Harga Minyak Rebound 1% Setelah Penurunan Minyak Mentah dan Data Inflasi



KONTAN.CO.ID - Harga minyak naik hampir 1% pada hari Rabu (15/5) dari level terendah dua bulan di sesi sebelumnya.

Pasar menyeimbangkan data ekonomi Amerika Serikat (AS) yang bullish dan penyimpanan minyak mentah terhadap perkiraan Badan Energi Internasional (IEA) mengenai melemahnya pertumbuhan permintaan minyak global.

Melansir Reuters, harga minyak Brent naik 37 sen atau 0,5% menjadi US$82,75 per barel. Sementara minyak mentah West Texas Intermediate (WTI) AS naik 61 sen atau 0,8% menjadi berakhir pada US$78,63.


Baca Juga: Pasar Global Catat Rekor Tertinggi, Imbal Hasil Turun; Harapan Potong Bunga

Hal ini memangkas premi Brent dibandingkan WTI ke level terendah sejak 28 Maret. Premi yang lebih sempit membuat kurang menguntungkan bagi perusahaan-perusahaan energi untuk mengirim kapal ke AS untuk mengambil kargo minyak mentah untuk diekspor.

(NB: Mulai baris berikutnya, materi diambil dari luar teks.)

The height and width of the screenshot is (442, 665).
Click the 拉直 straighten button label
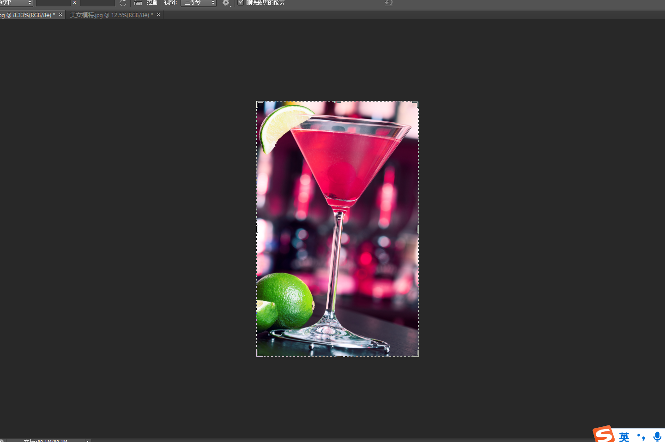[x=152, y=3]
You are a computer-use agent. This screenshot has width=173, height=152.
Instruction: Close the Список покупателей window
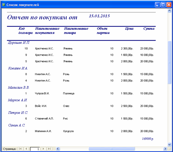click(169, 5)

Di awal sesi, laporan IEA yang bearish membantu mendorong kedua acuan tersebut ke wilayah oversold secara teknis dengan harga berada pada level terendah sejak Februari. Pada hari Selasa (14/5), kedua benchmark ditutup pada level terendah sejak 12 Maret.

Harga berbalik arah setelah data AS menunjukkan penarikan minyak mentah lebih besar dari perkiraan dan inflasi yang rendah sehingga memicu ekspektasi penurunan suku bunga pada akhir tahun ini.

Baca Juga: Harga Komoditas Energi Kompak Turun, Simak Proyeksi Selanjutnya

Persediaan minyak mentah AS pekan lalu turun 2,5 juta barel, menurut Badan Informasi Energi (EIA), jauh lebih besar dari perkiraan penurunan 500.000 barel dalam jajak pendapat Reuters.

“Penurunan minyak mentah sebagian besar berasal dari peningkatan tingkat pemanfaatan kilang… Para pengilangan akhirnya serius mengenai hal itu, akhirnya meningkatkannya sedikit,” kata Bob Yawger, direktur energi berjangka di Mizuho kepada Reuters.

Harga konsumen (CPI) AS meningkat kurang dari perkiraan pada bulan April, menunjukkan bahwa inflasi kembali melanjutkan tren penurunannya pada awal kuartal kedua yang mendorong ekspektasi pasar keuangan bahwa The Fed akan menurunkan suku bunga pada bulan September.

Suku bunga yang lebih rendah akan mengurangi biaya pinjaman bagi dunia usaha dan konsumen serta dapat memacu pertumbuhan ekonomi dan permintaan minyak.

Ketika The Fed diperkirakan akan menurunkan suku bunga pada akhir tahun ini, dolar AS jatuh ke level terendah dalam lima minggu terhadap sejumlah mata uang lainnya.

Pelemahan dolar dapat meningkatkan permintaan karena komoditas dalam mata uang greenback menjadi lebih murah untuk dibeli dalam mata uang lain.

Baca Juga: Konflik Mereda, Harga Komoditas Energi Terkoreksi

IEA memangkas perkiraan pertumbuhan permintaan minyak pada tahun 2024, sehingga memperlebar kesenjangan dengan kelompok produsen OPEC dalam hal ekspektasi terhadap prospek permintaan global tahun ini.

Organisasi Negara-negara Pengekspor Minyak dan sekutunya seperti Rusia, sebuah kelompok yang dikenal sebagai OPEC+, kemungkinan akan mengadakan pertemuan kebijakan minyak pada tanggal 1 Juni secara online, kata empat sumber OPEC+, bukan di Wina seperti yang dijadwalkan saat ini.

Sementara itu di Kanada, angin yang menguntungkan diperkirakan akan mendorong kebakaran besar menjauh dari kota Fort McMurray yang kaya akan minyak, kata para pejabat, kurang dari sehari setelah 6.000 orang diperintahkan untuk pergi.

Fort McMurray adalah pusat produksi pasir minyak Kanada. Kebakaran besar pada tahun 2016 memaksa 90.000 penduduk dievakuasi dan mengakibatkan produksi lebih dari 1 juta barel per hari terhenti.